Along with happiness, peace of mind must be one of the most sought-after human conditions. Who wouldn’t want to get rid of the stress that comes from anxiety and worry?

But the question is: How much peace of mind do you want?


The reason that I am asking is because there are two types: “regular” and “premium”. The “regular” version is the one you can imagine and desire and the “premium” version is the one that you can’t even imagine.


But, like everything else, the more it’s worth, the greater the cost.


This understanding is a very powerful tool as it allows you to be able to see within the most painful obstacles and stressors steps and catalysts necessary to achieve the precise objective that you are looking for: Peace of Mind “Premium”.


This counterintuitive idea is based on something very striking in this week’s reading [1], Vayeishev. The reading opens by telling us that Jacob settled in the land where his father lived, the land of Canaan. He had finally reached peace and quiet after having suffered persecution at the hands of his brother Esau and uncle Laban. Immediately thereafter we read about how his favorite son Joseph is kidnapped and sold into slavery by his own brothers and the only thing Jacob knows about his son’s disappearance is that “a wild animal had devoured him”.


Why such a striking contrast of events? How do you explain that the whole reading about Joseph’s sale and Jacob’s subsequent suffering is called Vayeishev, “and [Jacob] settled settled,” which implies tranquility and security?  


Our sages note this strange juxtaposition and explain that, indeed, one thing has to do with the other. Jacob wanted peace of mind. G-d said: is it not enough for the righteous to have tranquillity in the World-to-Come to want tranquillity also in this world? It was then that the turmoil caused by Joseph’s disappearance jumped at him.


This makes things even kore confusing: Is it a sin to want to be calm and to ask G-d for it? And if it’s wrong to ask, isn’t it enough to simply not fulfill the request? Is it necessary to respond with the total opposite, to cause unimaginable suffering?


The Rebbe – may his merit protect us – explains that it was precisely in order to fulfill Jacob’s request and desire that G-d provoked the Joseph saga. Jacob was already in a situation of “regular” tranquillity; in order to experience “Premium” tranquillity it was necessary to go through the process of Joseph’s loss and the inconsolable pain it caused.


Here’s why.


Why was it that Jacob wanted to have peace of mind?
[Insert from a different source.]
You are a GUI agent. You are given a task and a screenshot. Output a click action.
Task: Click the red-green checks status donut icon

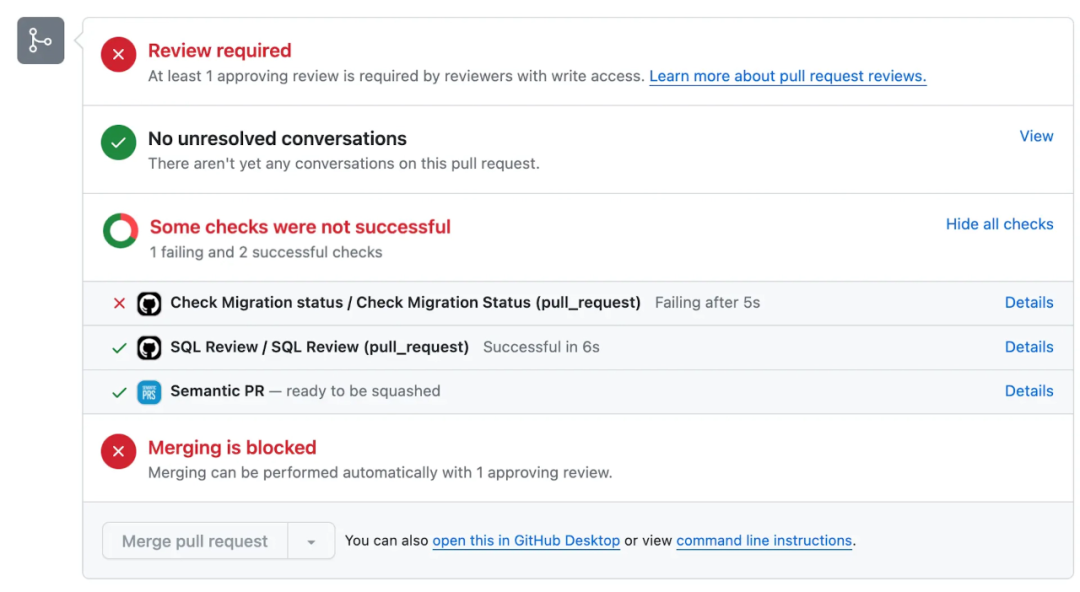pos(120,231)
Obviously it was not because of laziness or personal comfort, since the only objective that the patriarchs Abraham, Isaac and Jacob were looking for was to serve G-d every moment of their lives. They had no personal interests. In kabbalistic terms they was a merkavah, or carriage, whose function is to get the one who drives it to wherever he wants to go. Jacob’s only objective was to take advantage of every moment and situation in order to serve G-d better. He understood that by being calm and without distractions he would be able to achieve much more in that sense than by being agitated, stressed and persecuted.


G-d had another idea. “Yes,” Jacob, “I understand why you want to have the tranquility that you lacked all these years, but I’m going to give you a much greater tranquility, one so great that you can’t even imagine and that’s why it didn’t occur to you to look for it or ask for it.”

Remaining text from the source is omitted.